• [Given request]: Arrange the entries as a JSON list of strings, one string per line, from the first line of the entries through the line that contains "tap(20, 285)". Skip blank lines and leave the pictures out.

• [Stored rows]:
^^^^^^^^
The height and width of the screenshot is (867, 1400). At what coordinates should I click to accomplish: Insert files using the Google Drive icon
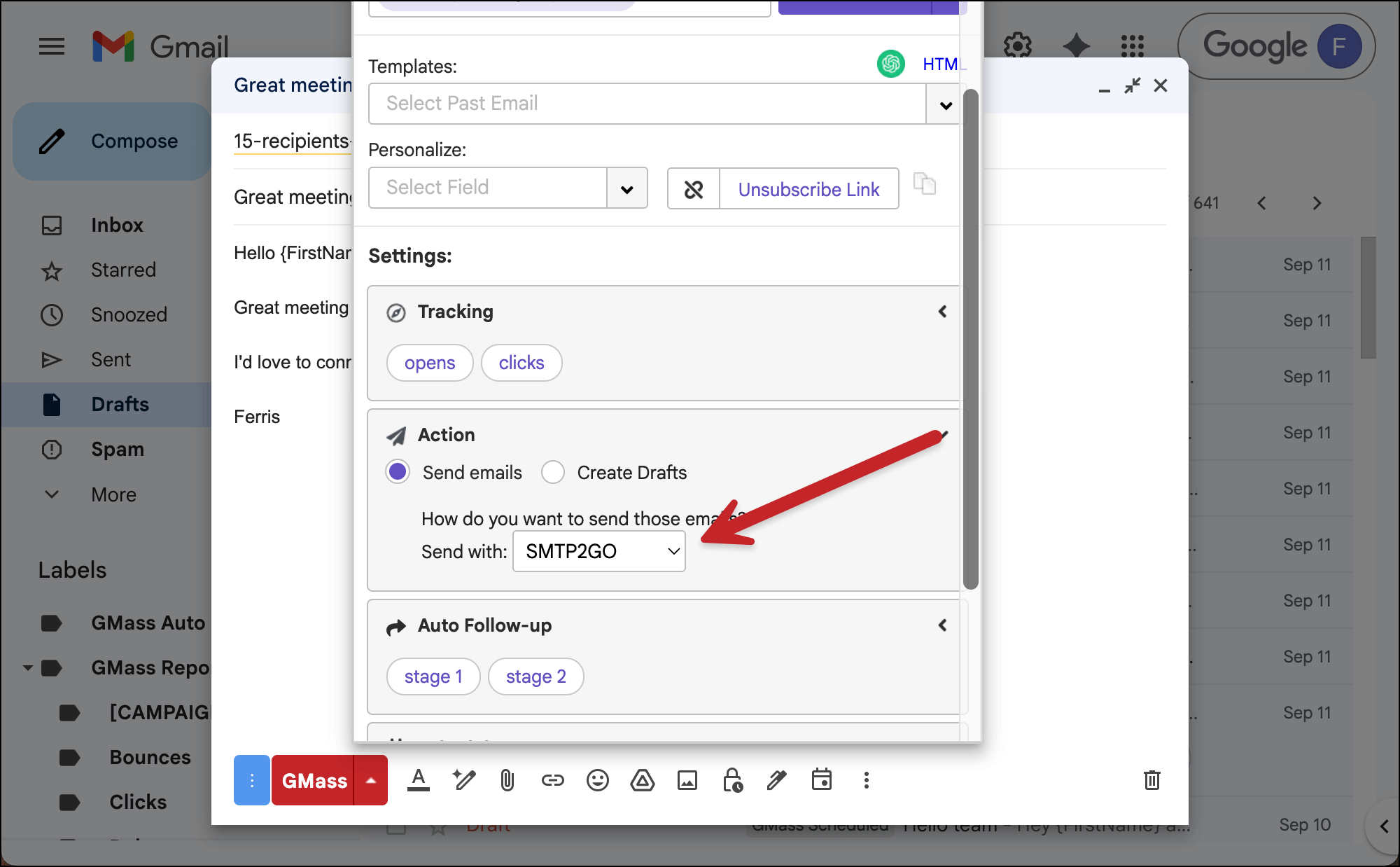pyautogui.click(x=642, y=780)
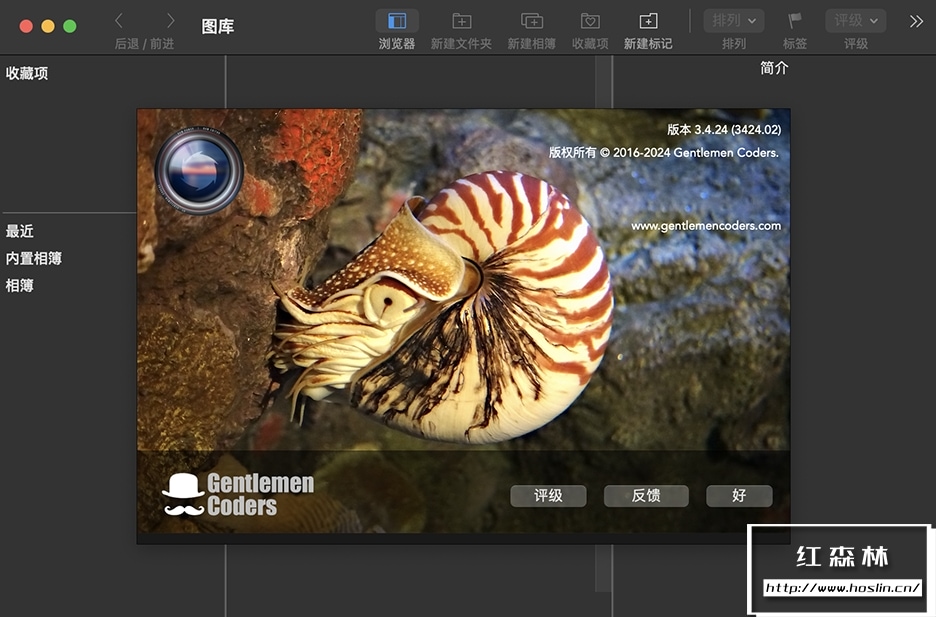Select 相簿 in the sidebar
The width and height of the screenshot is (936, 617).
tap(20, 285)
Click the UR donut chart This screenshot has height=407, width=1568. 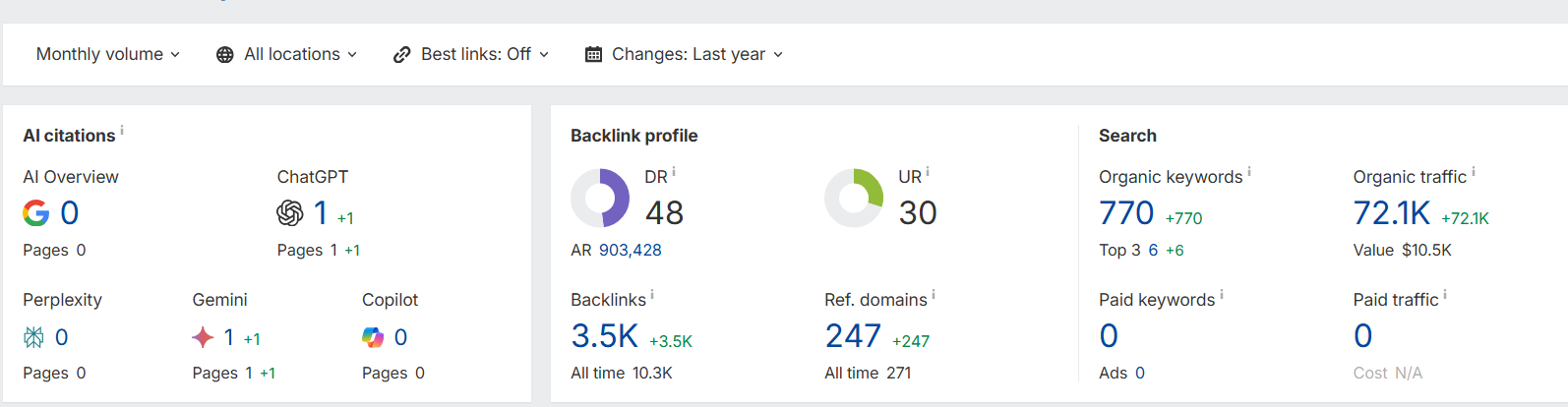854,198
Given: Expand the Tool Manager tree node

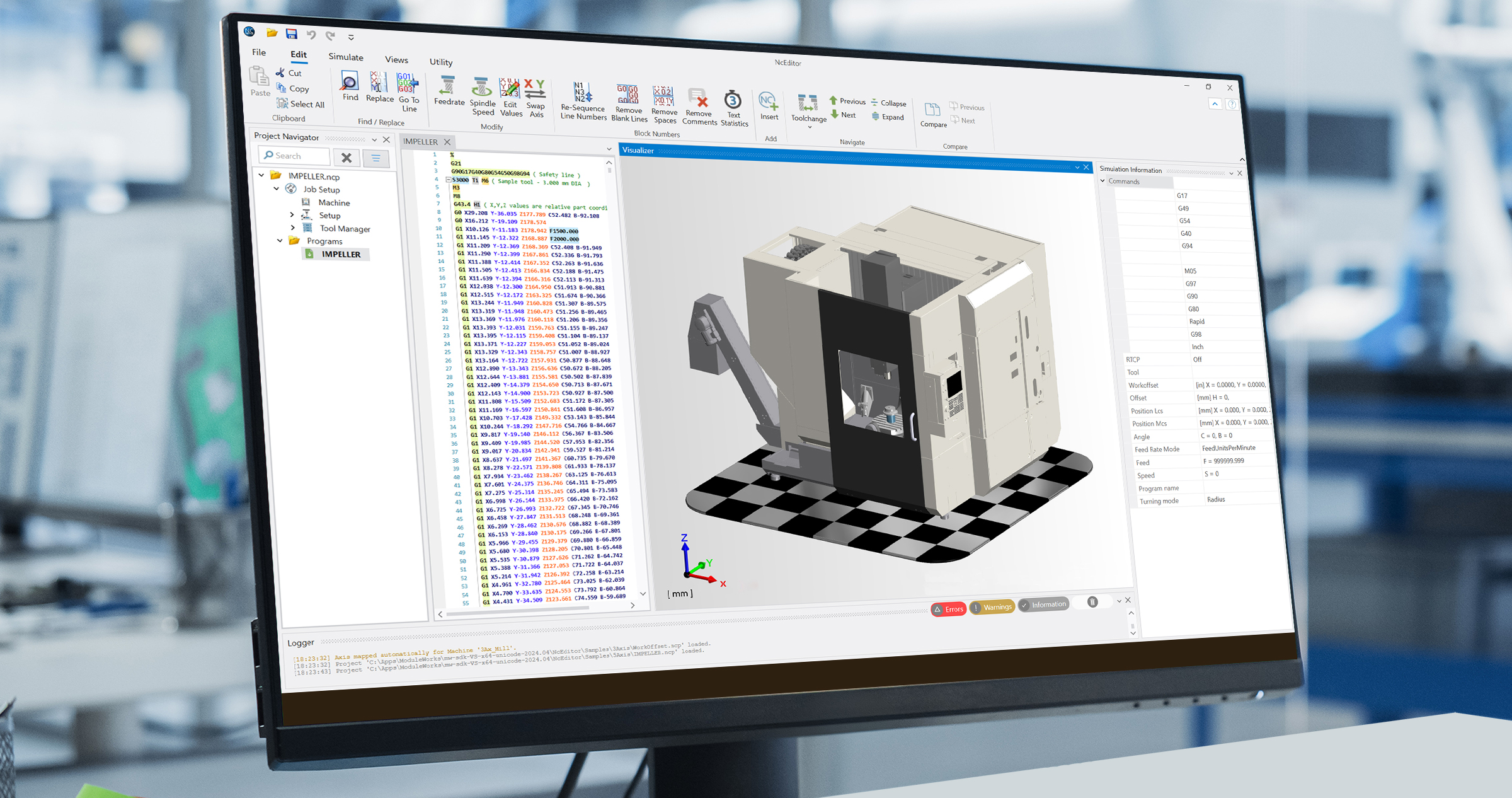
^^^^^^^^
• [Full solution]:
[
  "The height and width of the screenshot is (867, 1400). At what coordinates should I click to accomplish: Insert files using the Google Drive icon",
  "pyautogui.click(x=642, y=780)",
  "Select 相簿 in the sidebar",
  "The width and height of the screenshot is (936, 617).",
  "tap(20, 285)"
]